In these circumstances, there have been several factors that industry players and other well-meaning Ghanaians attribute to our failure, including political power and will, dominating over national commitment. According to them, high-profile personalities such as the Ghana Football Association (GFA) boss, and the minister for Youth and Sports, among others, prioritize their selfish interest over national interest. This is reflected in the choice of players who make it up to the national team’s call-up as well as the extravagant expenditure in every tournament. The connection power (who knows you) has become the order of the day.

It’s undoubtedly clear to every discerning and football-loving Ghanaian that the players that make it up to the Black Stars’s list, have a significant number of them coming from the diaspora of Ghanaian descent, to the neglect of the indigenous ones. The choice of making these selections is not faulty because of their Ghanaian relations, however, some of these players do not live up to expectations.

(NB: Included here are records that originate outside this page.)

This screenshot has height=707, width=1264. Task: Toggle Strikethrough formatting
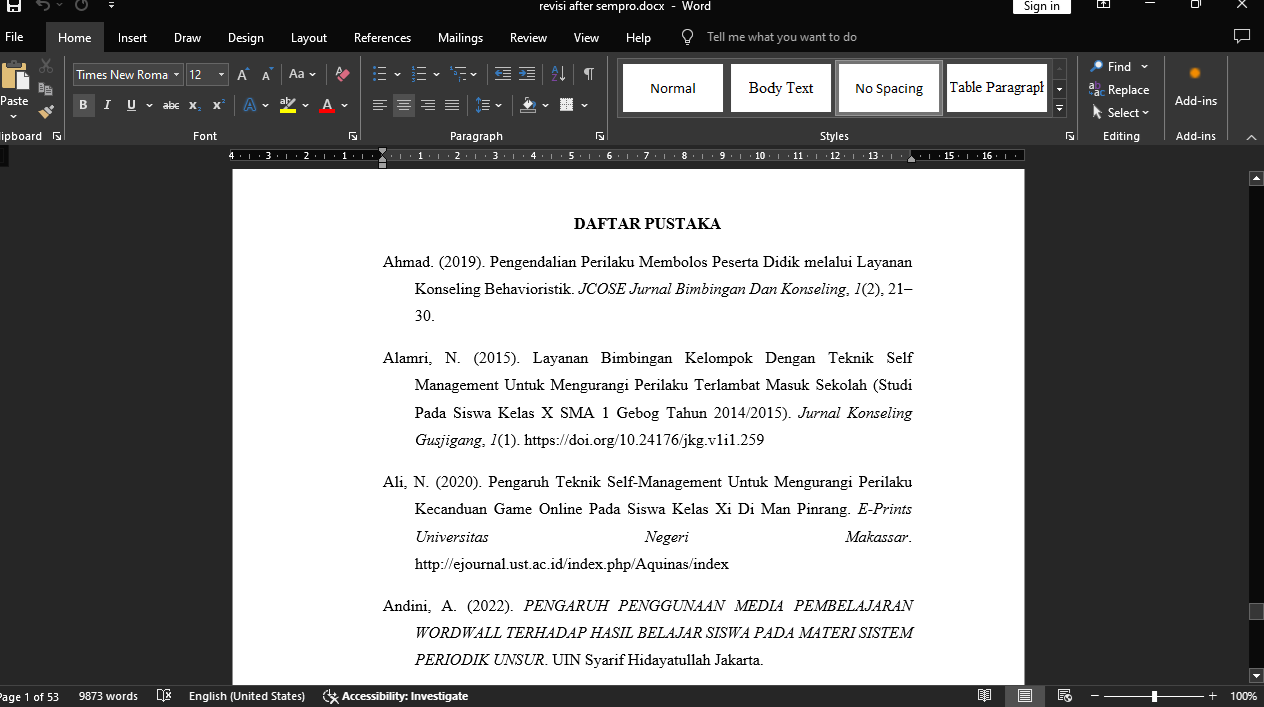[171, 105]
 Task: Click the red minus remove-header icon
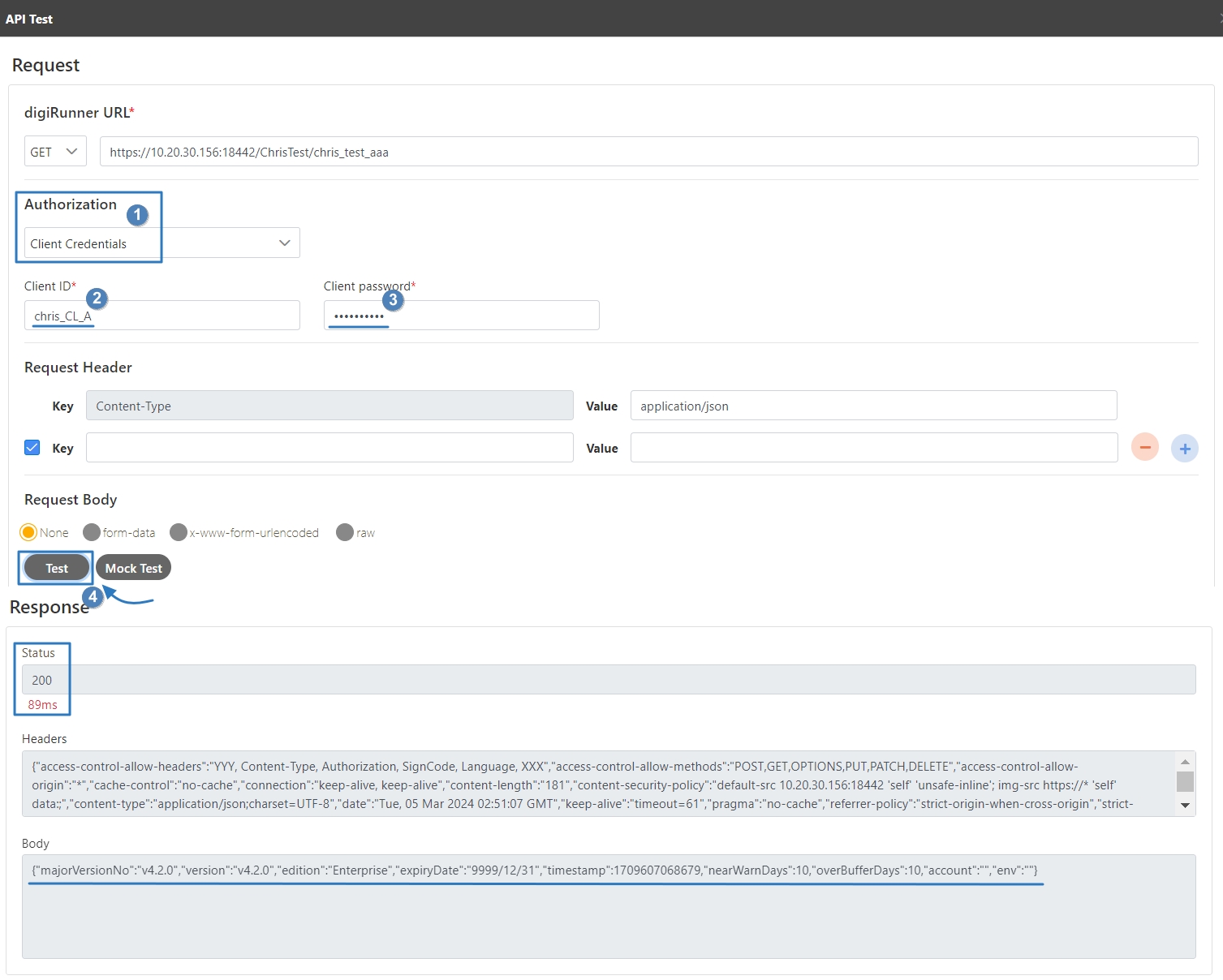click(1144, 448)
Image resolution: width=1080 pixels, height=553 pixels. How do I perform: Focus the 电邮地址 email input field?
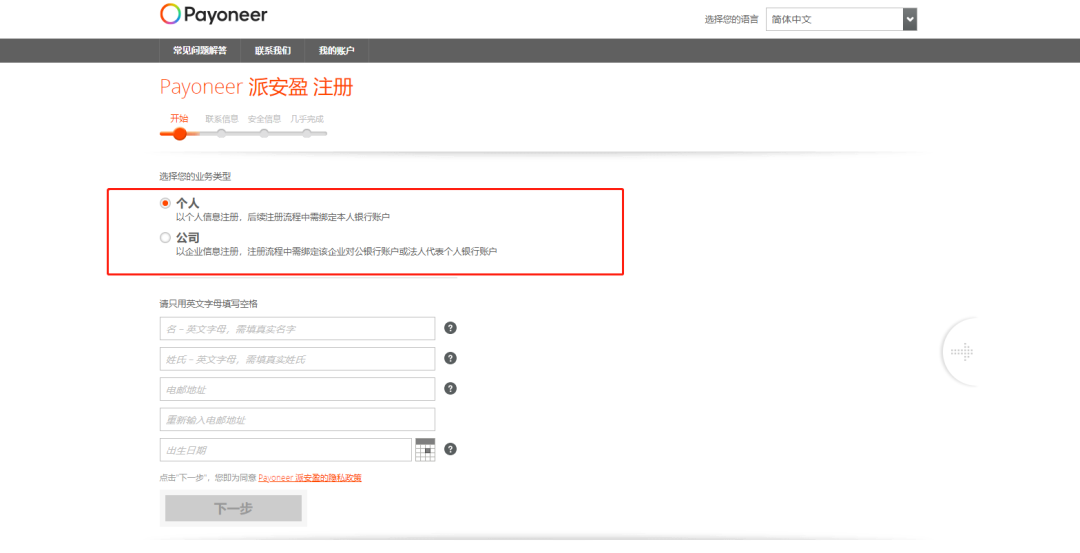(x=297, y=389)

The recent “SAVE GHANA FOOTBALL” demonstration is a testament to this effect. The exercise which had thousands of Ghanaians in attendance, is an affirmation of the displeasure of Ghanaians toward authorities as far as football is concerned. What is surprising, is to see some former players fail in attendance and to describe the protest as an unnecessary one. Notable among them was John Paintsil, a former Black Stars defender, who emphasized that our football is without problem but attributed the current challenges to club owners other than the GFA and the sports ministry. His comment sparked furious reactions among Ghanaians with some questioning his sense of judgement. It’s sometimes hard to believe the unbelievable.

Another key issue has to do with the appointment of former Ghanaian international footballer, Asamoah Gyan as a sub-committee member on Youth and Sports for the 2024 manifesto for the New Patriotic Party (NPP). Just after his appointment, several Ghanaians have expressed their dissatisfaction with his decision to go into active politics. It is without doubt that, almost every Ghanaian have an affiliation with one or two political parties, however, certain individuals like celebrities ought not to reveal their identity, for the sake of maintaining their credibility. This is because one is easily identified by the group he belongs to, and in essence shares in the successes and failures of the group.

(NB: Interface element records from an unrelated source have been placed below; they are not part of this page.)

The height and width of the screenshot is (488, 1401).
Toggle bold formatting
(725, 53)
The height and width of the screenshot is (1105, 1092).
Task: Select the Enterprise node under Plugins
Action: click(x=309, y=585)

While others may hold the view that, he has the experience and the expertise to contribute to revitalizing sports in the country, I would not completely share in the same thought with them. The reason is that, he does not need to be a member of the committee to make significant contributions to football, he can equally do that without aligning himself publicly with any political party. One cannot tell me that, the various individuals assigned to the committees cannot seek help from objective and experienced minds outside the party to get their work done prudently. A classical example is the press release from the camp of the Ghanaian musician, Okyeame Kwame who has disassociated himself from the speculations of forming part of Dr Bawumia’s manifesto committee members and has made it clear not to engage in partisan politics for the sake of his followers. He also emphasized his readiness to support any political party who may deem it fit to tap into his industry knowledge, rather not on partisan line.

Given this, some of the questions that come to mind for Asamoah Gyan to answer have to do with, 1) why didn’t he attend the demonstration and 2) why didn’t he comment on the exercise? Should one presume that his political affiliation was what hindered him from partaking in a fair-minded exercise? If yes, then we don’t have a future as far as our football is concerned. We must learn to know the groups we associate ourselves with as far as objectivity and credibility are concerned.

Integrity is an asset that one earns from society and must not be compromised at all. My advice to all celebrities including footballers is that they should be careful of how they make public pronouncements about the groups they belong to because it can destroy their brands and the consequences would be irreparable.